For more than three decades, as part of a voter-approved emergency medical services property tax levy, Camas has been part of an agreement that stipulates that the Camas Fire Department provides paramedic services to residents living within its boundaries, as well as those of the city of Washougal and the East County Fire and Rescue district in unincorporated Clark County. Taxpayers in all three jurisdictions contribute to the fund through the levy.

In January, during the city of Camas’s annual planning conference, it was announced that a deficit of at least $310,000 in the emergency rescue fund is predicted for 2011. This comes in large part due to reduced property tax revenues, but also due to a decrease in the amount that can legally be collected from patients per changes in Medicaid and Medicare regulations.

During the planning conference, City Administrator Lloyd Halverson explained the seriousness of the situation.

“The path we are on is in no way sustainable,” he said. “Action must be taken.”

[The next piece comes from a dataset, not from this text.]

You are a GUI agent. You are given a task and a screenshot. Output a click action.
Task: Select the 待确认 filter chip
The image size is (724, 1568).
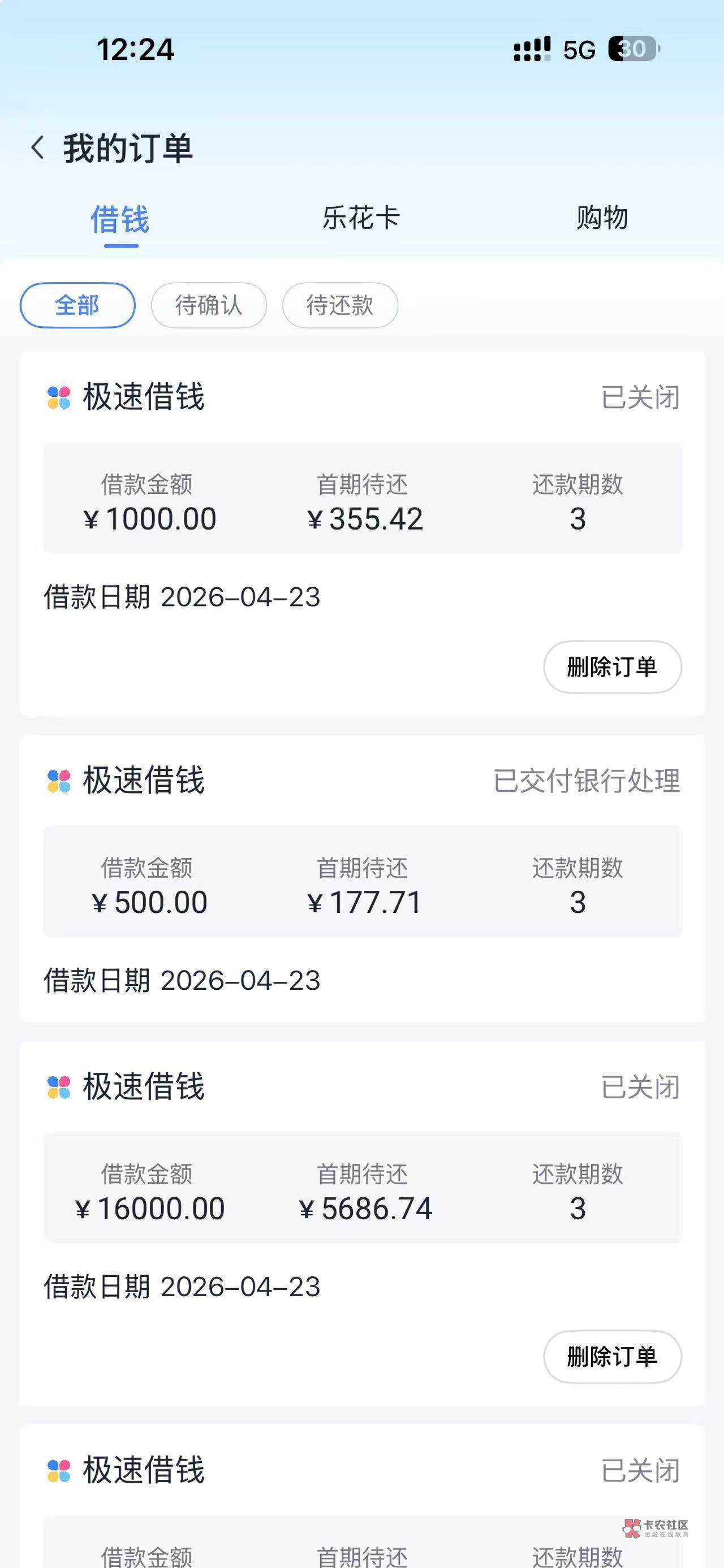pos(208,305)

On Monday, April 18, a joint meeting will be held, during which interim Camas Fire Chief Monte Brachmann and Washougal Fire Chief Ron Schumacher will discuss recommendations as to how to help close the gap. A specific time and location for the meeting have not been determined.

Halverson said the chiefs have been working through a variety of options during recent months.

“I think the group is working hard on problem solving, and it’s not easy,” he said. “They are avoiding the temptation of ignoring, wishing or hoping that there’s not a problem.”

Representatives from East County Fire and Rescue will also be invited to attend the April 18 meeting, Halverson said.

During the planning conference, Mayor Paul Dennis said the funding deficit is not expected to be a short-term problem, but could impact the city for at least two to three years to come.

“We really need to think long-term about this service, and the delivery of this service,” he said. “It is a valuable and needed service. We need to figure out long-term, how does it get provided?”